Choose a vendor who offers a platform that meets your specific needs first
Both systems have advantages. If you must choose a vendor that only offers one or the other, take into consideration whether or not you:
- Are OK with agents installed on every machine
- Already possess an accurate list of machines to install those agents on
- Are comfortable performing the up-front work installing those agents requires
- Have a network that requires the use of agents to reach a significant number of secure machines you are certain you want to track
If you are comfortable with all of the above, ensure you have chosen a vendor who has a solid record of standing behind customers and ensuring customer satisfaction. Make the capabilities of a given platform are known, and ensure that any vendor that is seriously considered doesn’t take your ITAM data hostage; It is important that you are allowed to export data discovered about your IT environment.

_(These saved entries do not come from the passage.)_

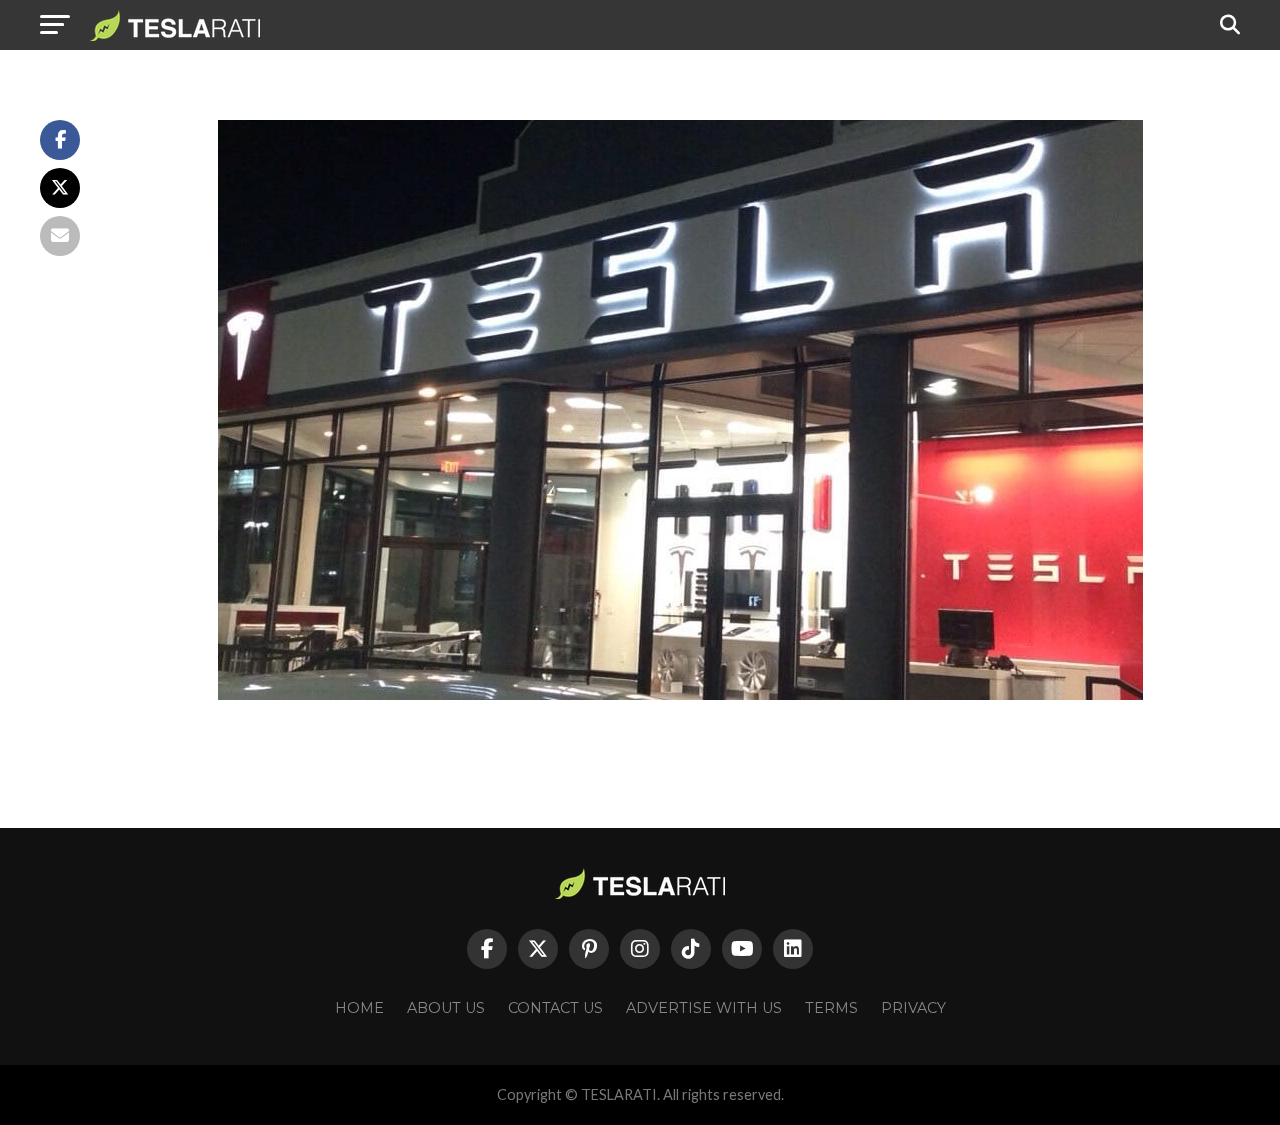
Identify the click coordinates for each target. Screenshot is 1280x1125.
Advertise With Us (704, 1008)
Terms (831, 1008)
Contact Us (555, 1008)
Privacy (913, 1008)
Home (359, 1008)
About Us (446, 1008)
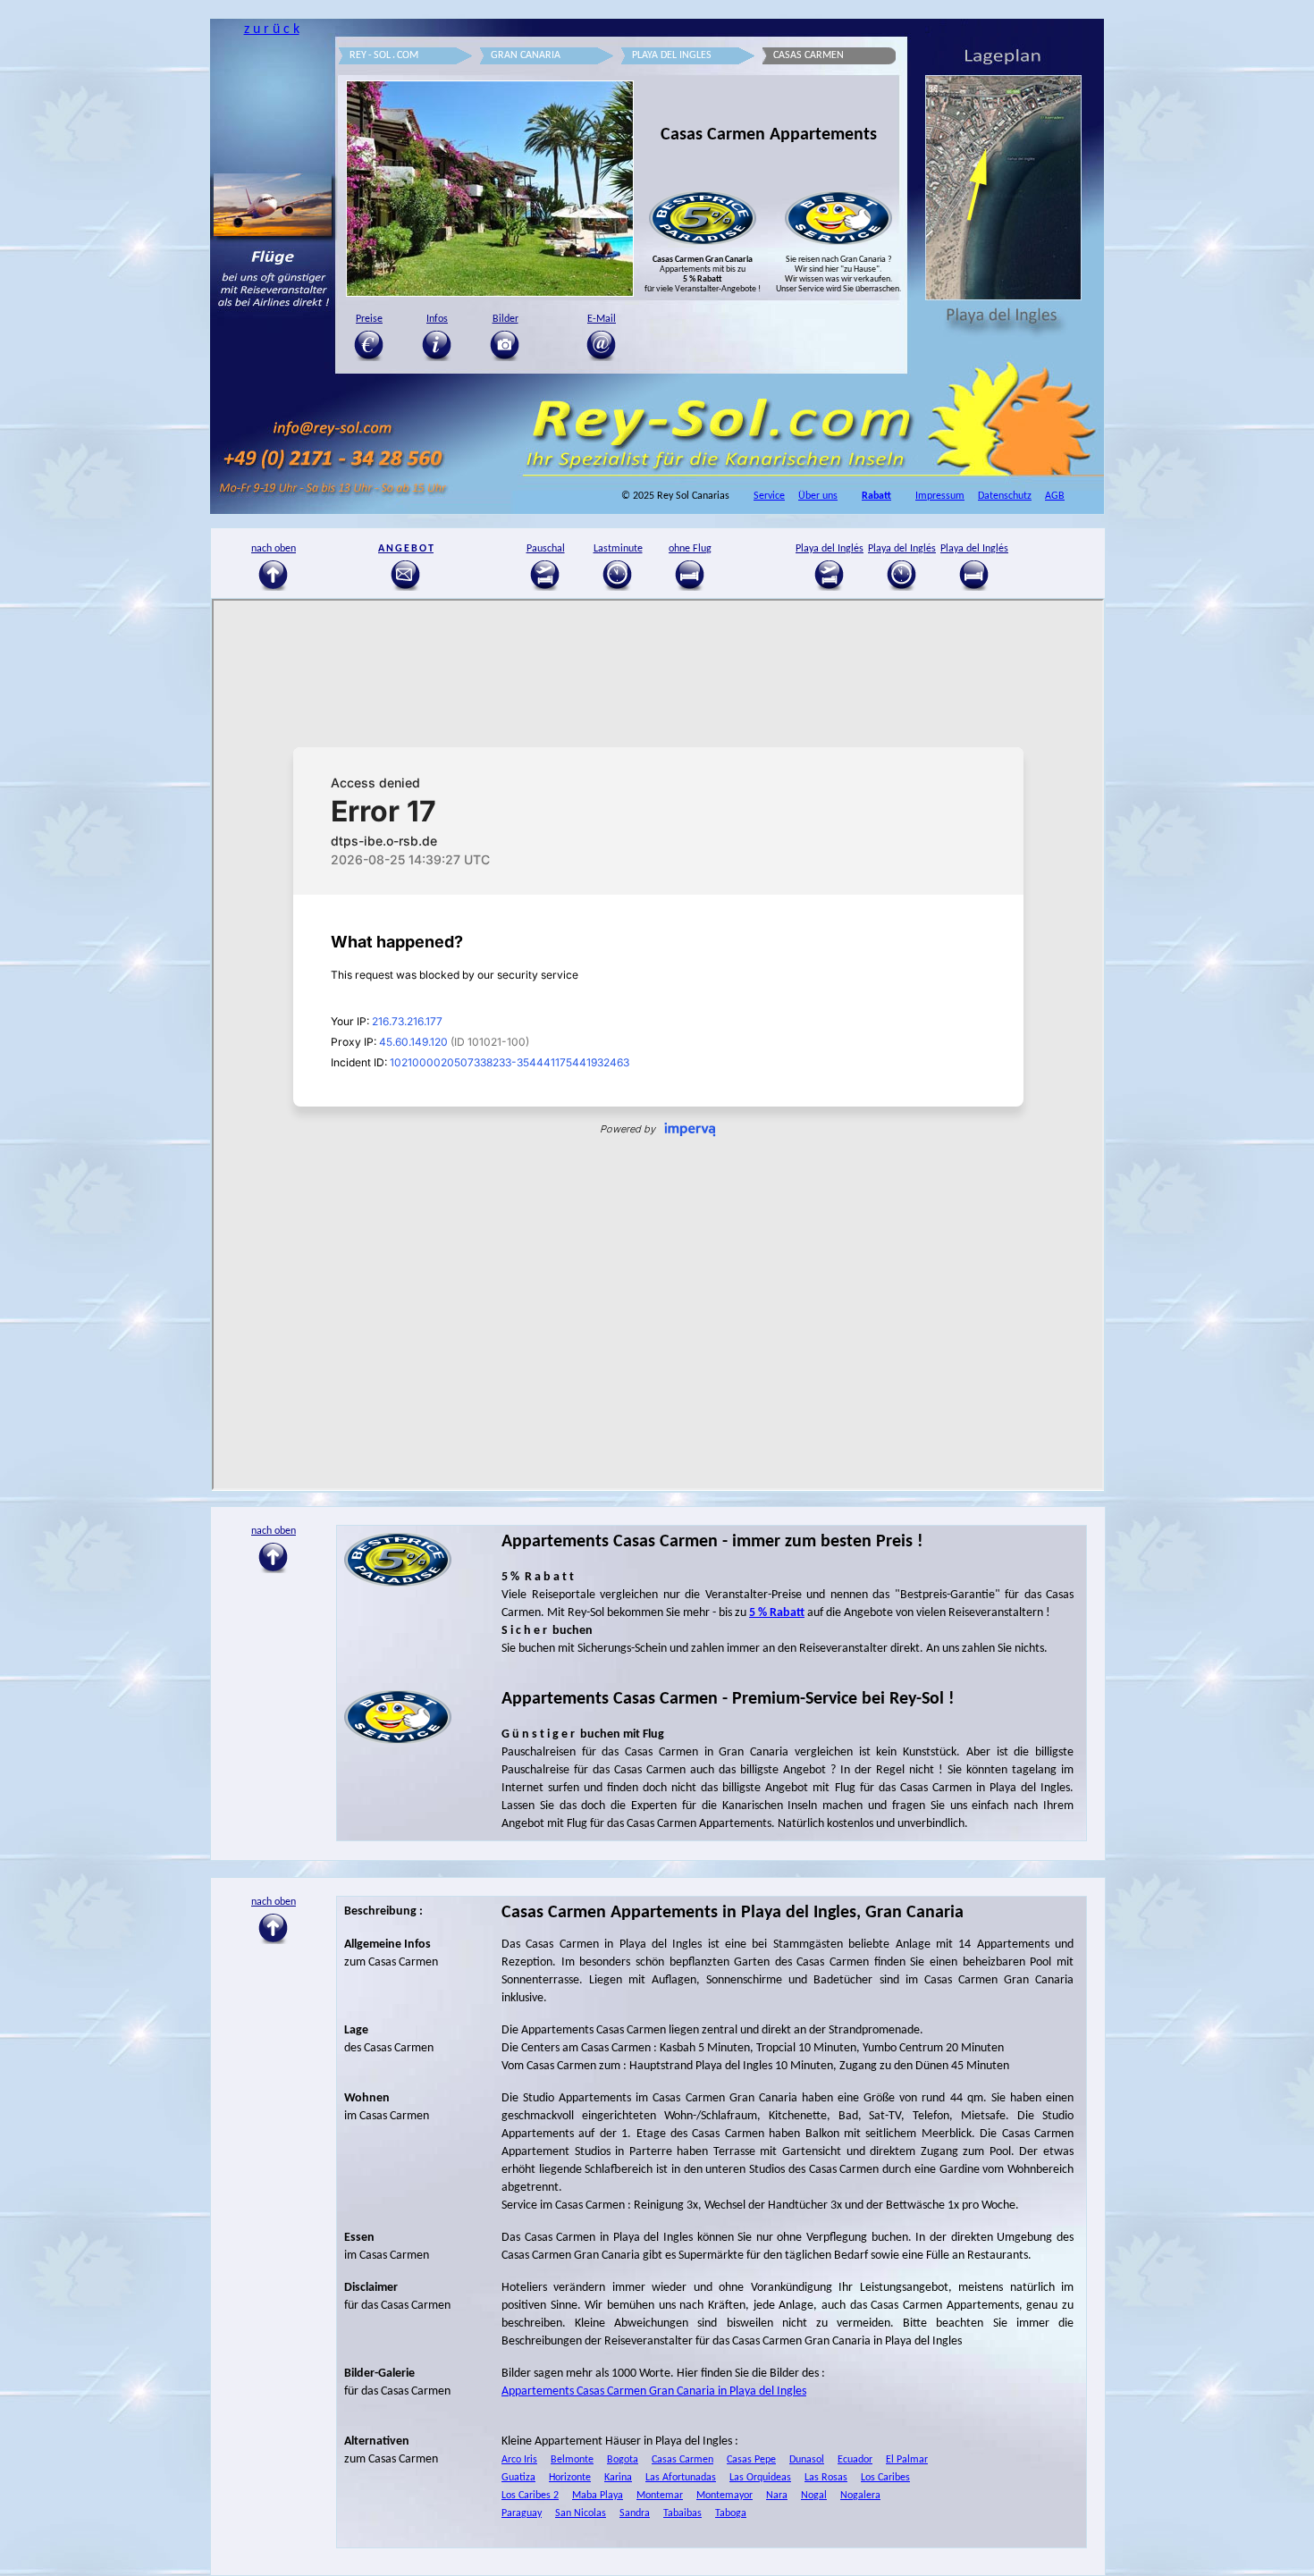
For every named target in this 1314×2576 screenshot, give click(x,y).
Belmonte (572, 2459)
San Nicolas (580, 2513)
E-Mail (601, 319)
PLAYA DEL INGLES (672, 55)
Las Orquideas (760, 2477)
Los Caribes (885, 2477)
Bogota (622, 2459)
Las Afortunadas (680, 2477)
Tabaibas (682, 2513)
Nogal (814, 2495)
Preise (369, 319)
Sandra (634, 2513)
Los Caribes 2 (530, 2495)
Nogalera (860, 2495)
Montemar (659, 2495)
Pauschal (545, 548)
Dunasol (806, 2459)
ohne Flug (690, 548)
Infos (437, 319)
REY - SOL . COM (384, 55)
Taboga (730, 2513)
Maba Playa (597, 2495)
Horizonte (570, 2477)
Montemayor (724, 2495)
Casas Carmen (682, 2459)
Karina (618, 2477)
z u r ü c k (271, 29)
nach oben (273, 1902)
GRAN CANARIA (525, 55)
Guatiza (518, 2477)
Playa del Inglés (829, 548)
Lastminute (618, 548)
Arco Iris (519, 2459)
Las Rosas (825, 2477)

A vendor that supports agentless as it’s *primary” discovery technology, or alternatively, an agentless-only vendor might be the ideal choice for you if your organization possesses a fairly large IT deployment, and/or does not have much any idea how many IT assets need to be discovered.
Don’t forget to look at the details around *what* is discovered, either!
Regardless of the discovery approach you choose to meet your needs, ensure that you evaluate the details around *what* is discovered. As, if not more important than the discovery method is the details that the chosen method uncovers! What good is an agent-less discovery approach that though easier, cannot tell you the information you need to know about each asset?
Compare the offerings (and the discovery results!) from multiple vendors against each other. Rushing through a comparison or product evaluation could lead to the unfortunate purchase of an “alternative” product that wasn’t an alternative at all..! In Latin, the saying goes Caveat emptor — which roughly translates to buyer beware!
Don’t take any vendor simply at their word when it comes to such an important (and relatively) large purchase that will likely affect the direction of your business for many years to come! When it comes to good ITAM, don’t rush or ‘settle’, especially for any vendor that won’t let you try their solution before you buy. There are many solid and mature ITAM asset management tracking product offerings available, however, there are products available that are much more marketing than functionality. Ensure you can TRY a product this significant for yourself — against your actual environment if you desire — BEFORE you commit to buy!
It’s not a great idea to trust anyone who won’t let you at least take an ITAM software suite for a test-drive… What are they hiding!?